[
https://issues.apache.org/jira/browse/HBASE-8422?page=com.atlassian.jira.plugin.system.issuetabpanels:comment-tabpanel&focusedCommentId=13642348#comment-13642348
]
stack commented on HBASE-8422:
------------------------------
[~lhofhansl] This fixes issue where I shut down a master that was waiting on
regionservers. It would not go down.
Master should stay up and wait for ever as it used to with this patch in place.
Regarding the worrisome bit of code, I think your worries will be alleviated if
you check where the code is located: i.e. it is run as part of our shutdown on
our way down.
> Master won't go down. Stuck waiting on .META. to come on line.

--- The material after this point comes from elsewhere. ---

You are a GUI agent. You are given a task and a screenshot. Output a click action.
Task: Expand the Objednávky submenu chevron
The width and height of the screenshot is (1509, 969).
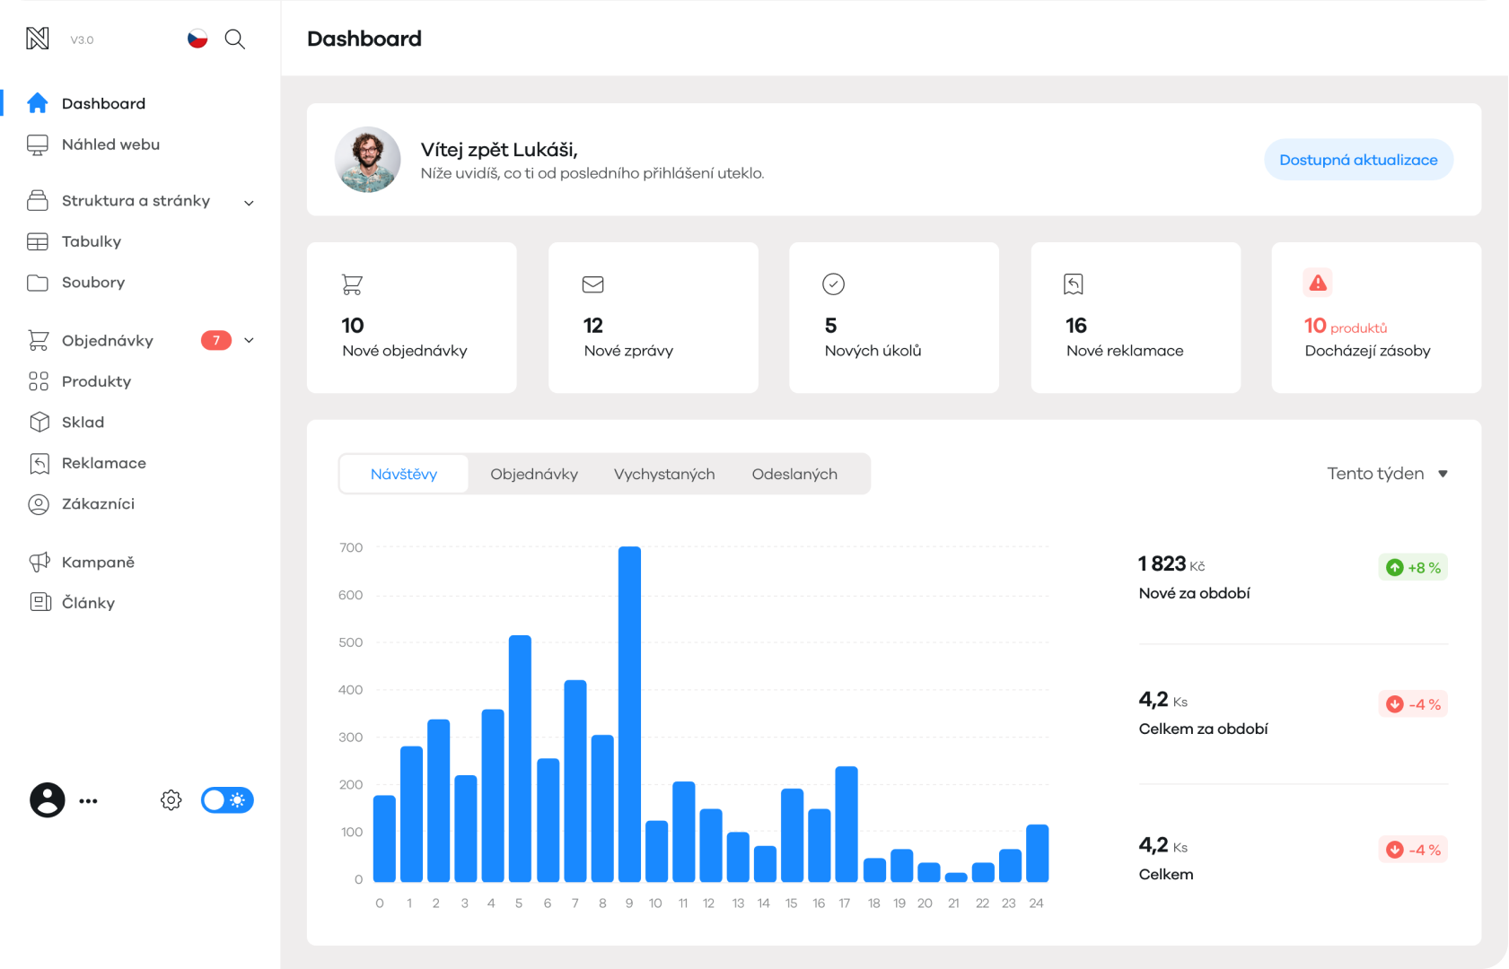point(249,341)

> ---------------------------------------------------------------
>
> Key: HBASE-8422
> URL: https://issues.apache.org/jira/browse/HBASE-8422
> Project: HBase
> Issue Type: Bug
> Affects Versions: 0.95.0
> Reporter: stack
> Assignee: rajeshbabu
> Fix For: 0.98.0, 0.94.8, 0.95.1
>
> Attachments: HBASE-8422_2.patch, HBASE-8422_3.patch,
> HBASE-8422_94.patch, HBASE-8422.patch
>
>
> Master came up w/ no regionservers. I then tried to shut it down. You can
> see in below that it started to go down....
> {code}
> 2013-04-24 14:28:49,770 INFO [IPC Server handler 7 on 60000]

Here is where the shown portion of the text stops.